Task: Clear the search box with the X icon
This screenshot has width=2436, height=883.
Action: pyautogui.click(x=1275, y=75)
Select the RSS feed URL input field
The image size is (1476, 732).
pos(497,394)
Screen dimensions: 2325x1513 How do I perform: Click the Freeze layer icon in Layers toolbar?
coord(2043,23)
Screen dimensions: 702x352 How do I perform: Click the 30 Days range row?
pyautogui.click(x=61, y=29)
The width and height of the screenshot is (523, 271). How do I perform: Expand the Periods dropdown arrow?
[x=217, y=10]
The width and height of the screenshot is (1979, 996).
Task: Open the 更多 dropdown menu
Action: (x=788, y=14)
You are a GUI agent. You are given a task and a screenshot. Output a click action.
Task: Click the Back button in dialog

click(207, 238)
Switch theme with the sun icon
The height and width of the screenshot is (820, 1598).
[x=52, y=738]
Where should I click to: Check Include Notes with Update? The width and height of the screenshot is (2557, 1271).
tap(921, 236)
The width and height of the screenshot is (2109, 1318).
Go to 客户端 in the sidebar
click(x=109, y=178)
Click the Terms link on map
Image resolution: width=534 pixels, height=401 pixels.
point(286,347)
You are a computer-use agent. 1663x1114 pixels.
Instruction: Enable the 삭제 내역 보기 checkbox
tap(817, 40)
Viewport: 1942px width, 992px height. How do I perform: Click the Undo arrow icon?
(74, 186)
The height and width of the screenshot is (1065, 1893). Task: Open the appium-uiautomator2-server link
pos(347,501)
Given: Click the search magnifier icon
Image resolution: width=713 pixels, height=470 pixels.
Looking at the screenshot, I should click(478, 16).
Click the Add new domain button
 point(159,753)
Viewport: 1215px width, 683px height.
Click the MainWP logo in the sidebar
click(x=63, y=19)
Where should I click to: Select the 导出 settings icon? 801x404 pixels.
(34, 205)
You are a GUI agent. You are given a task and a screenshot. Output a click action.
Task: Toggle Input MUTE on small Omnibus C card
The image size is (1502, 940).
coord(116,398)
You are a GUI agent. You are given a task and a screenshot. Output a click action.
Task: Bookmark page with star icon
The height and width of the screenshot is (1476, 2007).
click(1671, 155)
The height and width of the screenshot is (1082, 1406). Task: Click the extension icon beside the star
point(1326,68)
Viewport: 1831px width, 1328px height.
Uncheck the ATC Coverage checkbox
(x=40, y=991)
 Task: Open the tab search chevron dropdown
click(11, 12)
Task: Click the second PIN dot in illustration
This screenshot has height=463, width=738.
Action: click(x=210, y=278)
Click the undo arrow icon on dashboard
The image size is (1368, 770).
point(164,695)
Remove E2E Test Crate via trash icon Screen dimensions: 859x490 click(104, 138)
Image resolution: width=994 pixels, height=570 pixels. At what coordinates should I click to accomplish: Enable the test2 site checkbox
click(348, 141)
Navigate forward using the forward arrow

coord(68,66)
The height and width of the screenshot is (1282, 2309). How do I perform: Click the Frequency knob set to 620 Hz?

......

Print exactly the lines from the one containing "This screenshot has height=463, width=738." through the last line of the records above, both included.

ANSWER
This screenshot has height=463, width=738.
Action: click(x=210, y=278)
Click the undo arrow icon on dashboard
The image size is (1368, 770).
point(164,695)
Remove E2E Test Crate via trash icon Screen dimensions: 859x490 click(104, 138)
Image resolution: width=994 pixels, height=570 pixels. At what coordinates should I click to accomplish: Enable the test2 site checkbox
click(348, 141)
Navigate forward using the forward arrow

coord(68,66)
The height and width of the screenshot is (1282, 2309). How do I perform: Click the Frequency knob set to 620 Hz?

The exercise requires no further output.